3 octobre 2012 10h06 · Jean-Félix Chénier

Benoît Lacroix

Le père Benoît Lacroix a eu 97 ans cette semaine.

Pour ceux qui ne connaissent pas ce personnage généreux, à l’écoute, ouvert au dialogue, bref si loin des caractéristiques que l’on associe trop souvent au discours religieux, à savoir la fermeture d’esprit, le style «donneur de leçons» et doctrinaire, je vous invite à lire cette entrevue publiée dans Le Devoir du 6 août dernier.

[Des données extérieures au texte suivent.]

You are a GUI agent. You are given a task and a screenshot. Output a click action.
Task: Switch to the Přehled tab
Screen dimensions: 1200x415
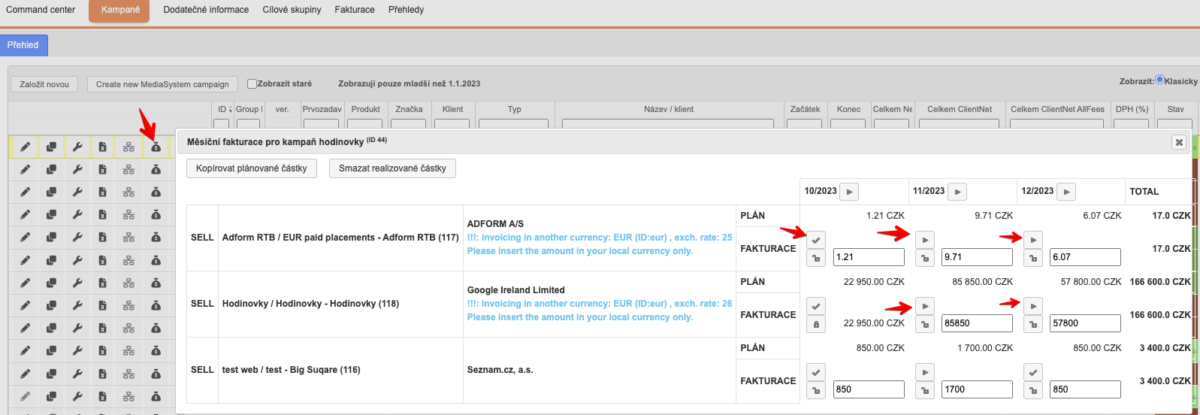(x=22, y=45)
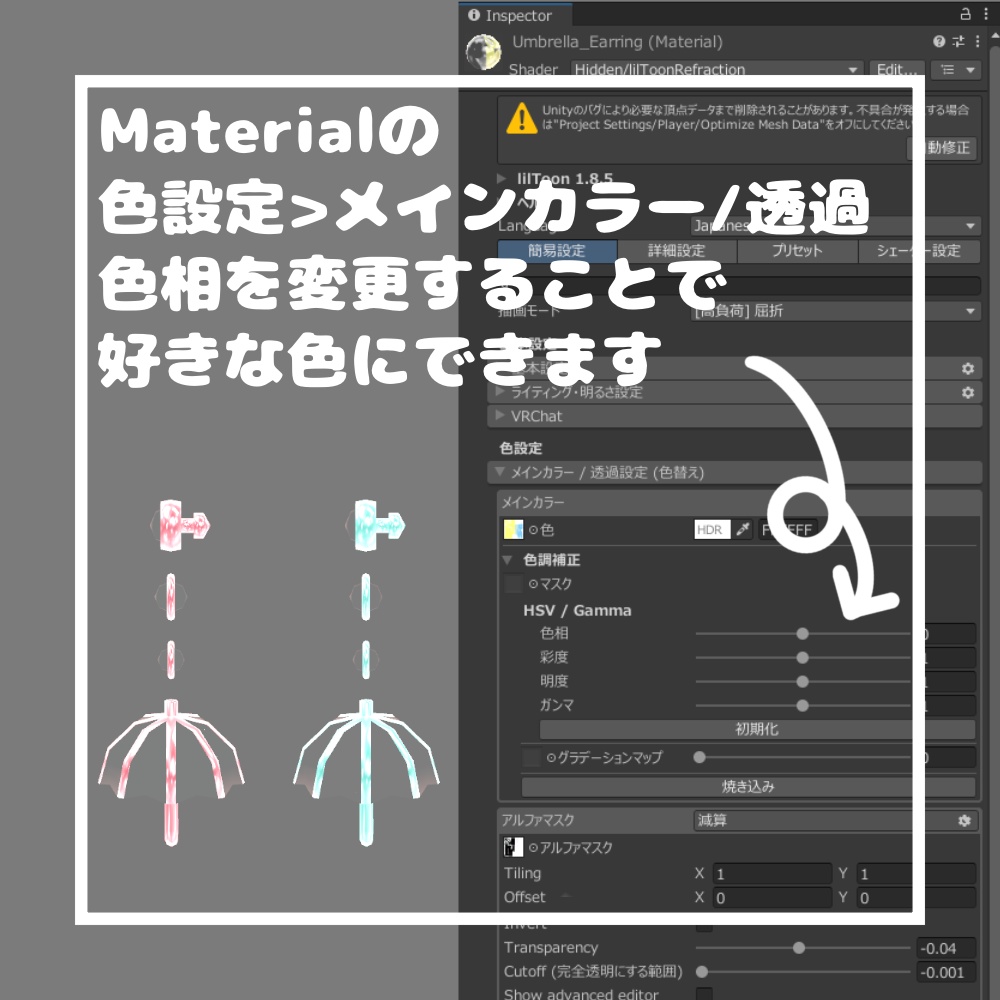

Benoît Lacroix a donc 97 ans. Et quelle jeunesse pourtant de l’entendre parler lors de la crise étudiante du printemps dernier. Alors que l’on ressentait une certaine fracture intergénérationnelle pointer dans le discours public, ce «vieux» issu d’une autre époque nous éclairait de son regard perspicace. Il avait déjà compris que l’insurrection de ce printemps québécois ne se limitait pas à une hausse de 1625 $ des frais de scolarité. Il avait déjà compris que ce qui alimentait la colère de notre jeunesse comme de la sienne, c’était la marchandisation de nos rapports humains.

Un homme qui a passé sa vie dans les «affaires spirituelles» est bien placé pour comprendre que le Dieu moderne de la rentabilité nous condamne à une médiocrité permanente. C’est pourquoi je dirais en effet que le père Lacroix est plus un spirituel qu’un religieux, étant donné sa posture qui ne cherche pas autant à juger et condamner qu’à questionner et accepter que nous n’ayons pas toutes les réponses

À 97 ans, Benoît Lacroix est un homme qui est loin d’être nostalgique et qui, bien qu’au crépuscule de sa vie vécue, demeure en avant de son temps. Voilà un homme qui pense le monde avec toute la profondeur de son expérience, sans hauteur, sinon qu’à hauteur d’homme. Dans le contexte du conflit ouvert du printemps québécois où le mépris fût sans aucun doute la seule constante du gouvernement en place, l’entrevue avec Benoît Lacroix s’est présentée à moi comme un baume. En élargissant la crise étudiante au capitalisme mondialisé, il m’est apparu comme un sage qui par son regard lumineux, nous disait du coin de l’œil : «lâchez pas», votre recherche d’un monde plus juste et plus humain, je la comprends et je l’appuie.

Merci père Lacroix. À votre tour de vous laisser parler d’amour.